**TEXTO FORNECIDO**:
Num dia em que não a sentia latejar com a mesma intensidade de agora, acabei definindo a saudade assim, ó: é um desconforto gerado pela ausência de uma presença extremamente confortável. Hoje, porém, deslocada entre um relógio parado e o celular que não vibra (não pelo motivo que desejo), sei que a saudade é mais…
É voltar do supermercado com as sacolas repletas de coisas que ele ama – e que não faço a menor questão de consumir -, só para senti-lo mais perto a cada espiada na geladeira; apenas para ter na dispensa – e ao alcance das mãos -, alguns placebos, que tenho engolido para tentar me preencher com as sombras que ele deixou.
Não sei se voltará antes do vencimento do iogurte que ele escolhe pelo alto teor de proteínas, “Para ficar monstro!”, como costuma dizer estufando o peito. Não sei se retornará antes do apodrecimento das cerejas que ele come feito máquina, com caroço e tudo. Não sei nem se voltará. Mas não importa: coloquei tudo o que ele curte no carrinho, como se assim estivesse juntando os pedaços dele que não estão mais aqui. Aliás, onde é que estão?

**TAREFAS**:
A: Liste todas as frases do texto sobre a saudade que começam com as palavras "Não sei".
B: Copie, por favor, o trecho do texto sobre a saudade que começa em "Não sei se voltará" e termina em "é que estão?".
C: Prossiga com o texto sobre a saudade a partir da última frase apresentada.
O material a seguir é independente do texto sobre a saudade.

**MATERIAL FORNECIDO**:

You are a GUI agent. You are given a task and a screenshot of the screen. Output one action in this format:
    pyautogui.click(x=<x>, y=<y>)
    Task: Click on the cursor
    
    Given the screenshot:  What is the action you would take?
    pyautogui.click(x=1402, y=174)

**RESULTADOS POR TAREFA**:
A:
- Não sei se voltará antes do vencimento do iogurte que ele escolhe pelo alto teor de proteínas, “Para ficar monstro!”, como costuma dizer estufando o peito.
- Não sei se retornará antes do apodrecimento das cerejas que ele come feito máquina, com caroço e tudo.
- Não sei nem se voltará.

B:
Não sei se voltará antes do vencimento do iogurte que ele escolhe pelo alto teor de proteínas, “Para ficar monstro!”, como costuma dizer estufando o peito. Não sei se retornará antes do apodrecimento das cerejas que ele come feito máquina, com caroço e tudo. Não sei nem se voltará. Mas não importa: coloquei tudo o que ele curte no carrinho, como se assim estivesse juntando os pedaços dele que não estão mais aqui. Aliás, onde é que estão?

C:
Saudade é dar um jeito de colocá-lo no papo, em qualquer papo, sem medo de parecer irracional ou desesperada; em minha mais recente ida ao médico (um dos únicos doutores que atendem pelo convênio de merda que tenho), mesmo ciente de que não teria direito a muitas palavras antes de o carimbo tocar a receita e o próximo moribundo ser chamado, gastei meu precioso tempo dizendo: “Meu namorado… ou ex, sei lá… já fez esse exame uma vez, na Bahia. Estava com suspeita de virose. Ou dengue, eu não me recordo bem. Só sei que estava passando muito mal. Nem pôde ir ao casamento do irmão, o senhor acredita? E era um dos padrinhos!”. Sabendo do atendimento oi-tchau que receberia, se seguisse a razão, teria utilizado os preciosos segundos daquela consulta expressa para perguntar sobre necessidade de jejum, interferência do álcool no diagnóstico, riscos do meu quadro de evoluir para algo grave… Contudo, preferi tentar jogar um pouco de terra dentro do buraco que carrego pra lá e pra cá, optei por falar sem parar – feito cocainômano – sobre o que tem feito uma puta falta. Pois saudade é tentar, de todo jeito, transformar o oco em maciço, e, em muitos casos, descobrir que de nada adiantará se entupir de chocolate, cachaça e corrida na esteira. Porque a única coisa aparentemente capaz de esfaquear o vazio, infelizmente, pode não estar à disposição.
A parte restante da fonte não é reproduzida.